- [Supplied passage]
--- --- ---

# Carpenters and Nail Bags



## Jaws (Dec 20, 2010)

I worked in the shop the last two days making outdoor cabinets. My old man even dusted his nail bags off and went to work, cabinets have to be painted and installed by Thursday for a project deadline.

My carpenters never wear nail bag ls it seems in a shop setting, they are forever jacking each others tools and running out to the pick up. Its crazy. I can see a experienced shop man having his set up to not have to wear bags, but they are just nailing chit off. 

I see often they don't wear them on site . I should of caught on to this before now. 

How many hate wearing bags?


----------



## Tom Struble (Mar 2, 2007)

job wouldn't be so bad if i didn't have to wear that thing


----------



## overanalyze (Dec 28, 2010)

I don't where mine when in the shop or trimming/cabinetry. For siding, framing, exterior trim I almost always where them...especially sense I have nice Oxy's...love those bags!


----------



## Warren (Feb 19, 2005)

I will really get on a guy for not wearing his. Unless they have to move a lot of lumber, or something like that. When they are done carrying, the bags go back on immediately. I don't pay people to be comfortable.

--- --- ---

- [Written task] In the nail bag thread, by what day must the outdoor cabinets be painted and installed? These items are separate from the nail bag thread.

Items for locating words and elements

--- --- ---

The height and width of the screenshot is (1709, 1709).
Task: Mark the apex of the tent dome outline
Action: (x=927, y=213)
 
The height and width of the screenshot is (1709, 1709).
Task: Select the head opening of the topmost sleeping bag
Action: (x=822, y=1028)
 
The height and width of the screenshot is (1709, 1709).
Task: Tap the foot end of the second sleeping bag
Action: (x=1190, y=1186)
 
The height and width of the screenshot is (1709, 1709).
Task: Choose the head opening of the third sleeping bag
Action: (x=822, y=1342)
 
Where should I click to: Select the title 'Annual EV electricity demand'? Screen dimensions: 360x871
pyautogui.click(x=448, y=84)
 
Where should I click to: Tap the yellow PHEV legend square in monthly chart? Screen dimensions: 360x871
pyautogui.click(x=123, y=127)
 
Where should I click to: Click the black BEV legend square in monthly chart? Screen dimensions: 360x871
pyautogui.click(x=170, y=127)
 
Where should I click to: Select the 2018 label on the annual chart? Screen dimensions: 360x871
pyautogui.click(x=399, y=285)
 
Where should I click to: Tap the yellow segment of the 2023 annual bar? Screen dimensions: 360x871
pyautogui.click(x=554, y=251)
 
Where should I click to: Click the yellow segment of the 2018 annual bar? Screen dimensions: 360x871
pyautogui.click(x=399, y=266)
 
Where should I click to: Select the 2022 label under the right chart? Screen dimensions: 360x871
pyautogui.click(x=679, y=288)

--- --- ---

- [Response to this exercise] By Thursday.